According to one-year results, emphysema patients treated with Zephyr Endobronchial Valves had improved breathing, quality of life, and greater activity, Pulmonx reports.

One year after treatment, almost three times more patients treated with Zephyr Valves achieved the target improvement in lung function (?15% increase in FEV1) compared to patients on medical management alone. In addition, Zephyr patients were able to do more daily activities, such as walking, doing chores and getting washed, with less shortness of breath than patients on medical management alone.

“The LIBERATE Study definitively proves that Zephyr Valves offer clinically meaningful improvements in three important areas for patients – the ability to breathe better, be more active, and enjoy an improved quality of life,” said the study’s lead investigator, Gerard Criner, MD, FACP, FACCP, Chair and Professor of Thoracic Medicine and Surgery, Lewis Katz School of Medicine at Temple University.
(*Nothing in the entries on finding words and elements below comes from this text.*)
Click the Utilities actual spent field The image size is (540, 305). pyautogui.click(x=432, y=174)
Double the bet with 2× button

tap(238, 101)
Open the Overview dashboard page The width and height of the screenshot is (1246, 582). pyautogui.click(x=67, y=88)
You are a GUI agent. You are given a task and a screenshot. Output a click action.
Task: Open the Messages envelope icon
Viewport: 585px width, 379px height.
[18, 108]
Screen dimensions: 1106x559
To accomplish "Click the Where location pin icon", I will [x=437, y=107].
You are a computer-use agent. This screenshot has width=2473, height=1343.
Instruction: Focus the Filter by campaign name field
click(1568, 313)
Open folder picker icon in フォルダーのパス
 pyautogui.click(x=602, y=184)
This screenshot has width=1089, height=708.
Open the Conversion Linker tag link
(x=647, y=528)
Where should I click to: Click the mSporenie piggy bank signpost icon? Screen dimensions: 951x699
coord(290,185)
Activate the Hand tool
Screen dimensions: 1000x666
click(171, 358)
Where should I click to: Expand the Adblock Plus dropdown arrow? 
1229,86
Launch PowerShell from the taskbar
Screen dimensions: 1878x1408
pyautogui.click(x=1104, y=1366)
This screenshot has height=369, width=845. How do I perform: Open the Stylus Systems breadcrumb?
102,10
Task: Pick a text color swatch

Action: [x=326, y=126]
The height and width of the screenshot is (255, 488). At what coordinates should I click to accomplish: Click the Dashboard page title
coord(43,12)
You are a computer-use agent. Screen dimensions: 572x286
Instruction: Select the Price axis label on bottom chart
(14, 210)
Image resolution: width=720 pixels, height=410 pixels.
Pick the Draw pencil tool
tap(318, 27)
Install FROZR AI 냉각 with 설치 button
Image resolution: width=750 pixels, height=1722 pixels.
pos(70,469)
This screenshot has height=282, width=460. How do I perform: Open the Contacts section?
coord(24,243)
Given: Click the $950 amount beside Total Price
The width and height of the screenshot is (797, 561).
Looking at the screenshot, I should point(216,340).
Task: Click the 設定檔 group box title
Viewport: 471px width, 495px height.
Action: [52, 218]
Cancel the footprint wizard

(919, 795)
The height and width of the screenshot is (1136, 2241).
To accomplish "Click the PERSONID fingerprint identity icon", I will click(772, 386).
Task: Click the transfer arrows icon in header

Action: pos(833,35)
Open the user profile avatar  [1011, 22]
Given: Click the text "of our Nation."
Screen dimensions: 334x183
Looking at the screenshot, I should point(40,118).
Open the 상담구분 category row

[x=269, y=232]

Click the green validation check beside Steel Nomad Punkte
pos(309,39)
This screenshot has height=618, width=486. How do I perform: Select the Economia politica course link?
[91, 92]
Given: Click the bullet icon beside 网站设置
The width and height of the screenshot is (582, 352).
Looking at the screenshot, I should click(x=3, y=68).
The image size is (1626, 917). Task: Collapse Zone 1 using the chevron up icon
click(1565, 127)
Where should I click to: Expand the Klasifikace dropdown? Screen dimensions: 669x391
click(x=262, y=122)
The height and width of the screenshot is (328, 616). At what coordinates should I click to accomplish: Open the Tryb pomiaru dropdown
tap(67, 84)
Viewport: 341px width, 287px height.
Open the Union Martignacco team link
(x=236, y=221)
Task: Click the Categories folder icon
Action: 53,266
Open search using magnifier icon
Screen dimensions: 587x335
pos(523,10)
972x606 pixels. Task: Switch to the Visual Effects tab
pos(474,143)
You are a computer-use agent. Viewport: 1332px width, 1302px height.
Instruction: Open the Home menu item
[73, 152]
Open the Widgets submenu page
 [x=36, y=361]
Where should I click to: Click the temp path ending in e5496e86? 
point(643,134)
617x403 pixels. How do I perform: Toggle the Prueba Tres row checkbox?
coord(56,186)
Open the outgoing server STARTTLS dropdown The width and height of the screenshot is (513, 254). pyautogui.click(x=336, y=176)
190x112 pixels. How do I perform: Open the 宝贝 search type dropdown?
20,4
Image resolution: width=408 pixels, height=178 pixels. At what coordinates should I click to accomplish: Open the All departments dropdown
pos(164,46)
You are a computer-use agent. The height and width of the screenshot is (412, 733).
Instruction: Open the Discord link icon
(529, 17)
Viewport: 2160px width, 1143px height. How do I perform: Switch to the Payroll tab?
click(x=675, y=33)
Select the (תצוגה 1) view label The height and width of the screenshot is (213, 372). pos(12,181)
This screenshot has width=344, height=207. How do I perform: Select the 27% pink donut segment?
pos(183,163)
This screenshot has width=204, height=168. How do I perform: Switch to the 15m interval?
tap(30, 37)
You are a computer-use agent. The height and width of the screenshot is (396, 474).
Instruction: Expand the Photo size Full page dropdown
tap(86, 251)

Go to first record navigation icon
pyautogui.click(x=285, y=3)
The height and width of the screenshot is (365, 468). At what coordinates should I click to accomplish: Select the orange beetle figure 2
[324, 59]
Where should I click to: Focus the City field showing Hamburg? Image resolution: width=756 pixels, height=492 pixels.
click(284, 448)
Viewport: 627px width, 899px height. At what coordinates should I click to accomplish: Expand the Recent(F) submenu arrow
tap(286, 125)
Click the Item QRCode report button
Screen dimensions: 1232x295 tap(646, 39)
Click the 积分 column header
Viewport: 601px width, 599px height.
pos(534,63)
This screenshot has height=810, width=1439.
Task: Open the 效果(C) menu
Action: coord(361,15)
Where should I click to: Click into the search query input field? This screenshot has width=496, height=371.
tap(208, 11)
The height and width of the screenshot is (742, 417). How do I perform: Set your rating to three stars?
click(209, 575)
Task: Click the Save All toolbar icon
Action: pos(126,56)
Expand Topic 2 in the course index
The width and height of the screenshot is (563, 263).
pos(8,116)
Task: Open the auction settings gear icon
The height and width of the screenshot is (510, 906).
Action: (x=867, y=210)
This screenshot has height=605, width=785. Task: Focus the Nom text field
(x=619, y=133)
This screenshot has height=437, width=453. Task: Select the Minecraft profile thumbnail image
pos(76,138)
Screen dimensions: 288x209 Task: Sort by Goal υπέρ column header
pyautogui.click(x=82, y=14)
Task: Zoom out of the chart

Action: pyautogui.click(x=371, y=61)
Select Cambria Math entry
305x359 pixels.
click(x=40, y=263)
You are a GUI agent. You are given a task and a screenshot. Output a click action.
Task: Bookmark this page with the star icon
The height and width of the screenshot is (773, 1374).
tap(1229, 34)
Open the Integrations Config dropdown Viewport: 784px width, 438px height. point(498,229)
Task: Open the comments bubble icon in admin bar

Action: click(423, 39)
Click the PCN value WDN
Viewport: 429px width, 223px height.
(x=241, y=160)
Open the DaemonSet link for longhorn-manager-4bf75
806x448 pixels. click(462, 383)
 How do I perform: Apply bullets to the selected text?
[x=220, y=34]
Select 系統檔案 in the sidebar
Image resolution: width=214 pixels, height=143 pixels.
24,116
He continued, “All primary and secondary endpoints were met, with Zephyr Valve treatment showing significant improvement for patients across multiple measures of breathing and quality of life. The Zephyr Valve also demonstrated an acceptable safety profile given the magnitude of benefit seen in this study.”

 

The LIBERATE Study results were concurrently published in the American Journal of Respiratory and Critical Care Medicine and presented at ATS 2018.

 

LIBERATE is the first international, multicenter, randomized controlled trial to evaluate the effectiveness and safety of the Zephyr Endobronchial Valve out to one year in patients with severe heterogeneous emphysema with little to no collateral ventilation in the target lobe of the lung. The study randomized 190 patients at 24 sites, using a 2:1 randomization to Zephyr Valve treatment or medical management alone. Eligible patients were assessed for collateral ventilation using the Chartis Pulmonary Assessment System, and only patients with little to no collateral ventilation in the target lobe were randomized.

 

The most common side effect associated with the procedure was pneumothorax (air leak in the lung), which occurred in approximately one-third of patients. No intervention was required in approximately 20 percent of the incidents; the majority of the rest were addressed with standard medical management. Other side effects that happened less frequently included COPD exacerbation, pneumonia, respiratory failure and death.

 

Patients treated with Zephyr Valves had a statistically significant reduction in the rate of respiratory failure and a trend towards a reduction in the rate of COPD hospitalizations when compared to patients on medical management alone in the period following treatment to one year of follow-up.

 

Key outcomes at 12 months included:

  • Primary endpoint met:
    • Percentage of subjects with FEV1 improvement of ?15% (a measure of breathing): 47.7% Zephyr Valve versus 16.8% control group (p<0.001).
  • Secondary endpoints met – the difference between the Zephyr Valve group and control group favored treated patients by:
    • FEV1 (a measure of breathing): 0.106L (p<0.001).
    • George’s Respiratory Questionnaire score (SGRQ, a measure of quality of life): -7.05 points (p=0.004).
    • Six-Minute Walk Distance (6MWD, a measure of exercise capacity): +39.3 meters (p=0.002).